• _What needs to be done_
List each line in the records below that contains the string "TERRAZA". Uppercase and lowercase count as different.

• _Text and element pointing records_
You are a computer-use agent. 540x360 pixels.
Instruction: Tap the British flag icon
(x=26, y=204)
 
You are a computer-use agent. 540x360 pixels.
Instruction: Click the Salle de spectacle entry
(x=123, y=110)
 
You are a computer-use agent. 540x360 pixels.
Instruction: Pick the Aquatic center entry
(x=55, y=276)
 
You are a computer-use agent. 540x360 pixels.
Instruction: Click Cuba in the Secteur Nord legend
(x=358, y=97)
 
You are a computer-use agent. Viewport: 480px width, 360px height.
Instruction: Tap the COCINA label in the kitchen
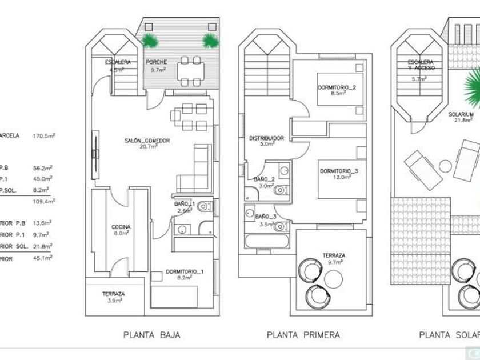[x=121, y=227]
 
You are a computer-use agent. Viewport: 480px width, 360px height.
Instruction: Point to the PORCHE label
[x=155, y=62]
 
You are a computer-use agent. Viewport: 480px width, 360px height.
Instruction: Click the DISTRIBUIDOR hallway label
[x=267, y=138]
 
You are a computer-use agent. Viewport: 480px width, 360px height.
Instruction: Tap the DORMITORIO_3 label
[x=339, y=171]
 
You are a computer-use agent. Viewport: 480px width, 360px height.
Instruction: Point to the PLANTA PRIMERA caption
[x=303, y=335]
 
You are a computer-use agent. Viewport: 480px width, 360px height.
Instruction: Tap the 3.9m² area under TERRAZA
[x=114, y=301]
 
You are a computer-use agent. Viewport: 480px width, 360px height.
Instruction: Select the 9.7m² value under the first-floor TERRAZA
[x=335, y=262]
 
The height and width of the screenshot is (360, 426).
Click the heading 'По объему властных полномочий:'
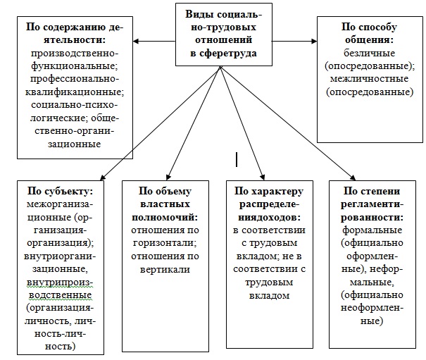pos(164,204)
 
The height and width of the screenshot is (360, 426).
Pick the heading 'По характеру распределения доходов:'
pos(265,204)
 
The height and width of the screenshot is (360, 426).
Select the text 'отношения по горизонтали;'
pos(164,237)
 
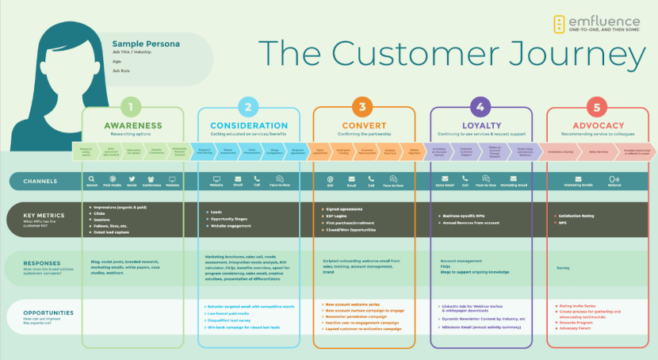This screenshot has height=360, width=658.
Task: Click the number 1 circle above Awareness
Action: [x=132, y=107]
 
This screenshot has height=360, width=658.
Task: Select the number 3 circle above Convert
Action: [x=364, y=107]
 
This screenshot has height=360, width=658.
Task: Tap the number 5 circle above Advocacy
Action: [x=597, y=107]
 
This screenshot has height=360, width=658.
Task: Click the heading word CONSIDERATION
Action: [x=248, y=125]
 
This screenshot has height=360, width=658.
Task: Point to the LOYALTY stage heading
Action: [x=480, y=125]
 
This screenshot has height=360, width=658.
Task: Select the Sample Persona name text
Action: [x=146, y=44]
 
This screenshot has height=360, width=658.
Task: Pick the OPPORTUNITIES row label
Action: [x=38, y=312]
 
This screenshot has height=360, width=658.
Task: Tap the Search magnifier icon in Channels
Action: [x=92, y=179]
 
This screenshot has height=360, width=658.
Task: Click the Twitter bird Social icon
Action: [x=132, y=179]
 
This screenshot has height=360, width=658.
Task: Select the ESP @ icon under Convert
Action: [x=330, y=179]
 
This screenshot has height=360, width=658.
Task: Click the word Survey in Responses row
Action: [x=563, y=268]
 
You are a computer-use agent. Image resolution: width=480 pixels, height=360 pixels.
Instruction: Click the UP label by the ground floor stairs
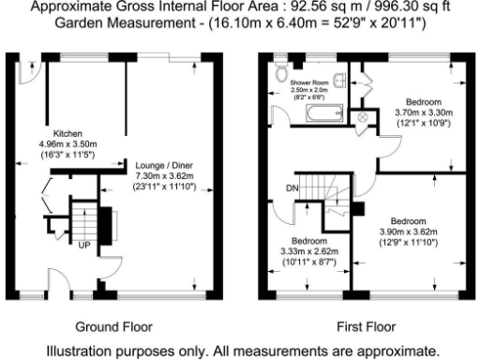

• _Finished exercise_
Instruction: Tap the 3.9m² area under TERRAZA
Instruction: Select the 9.7m² value under the first-floor TERRAZA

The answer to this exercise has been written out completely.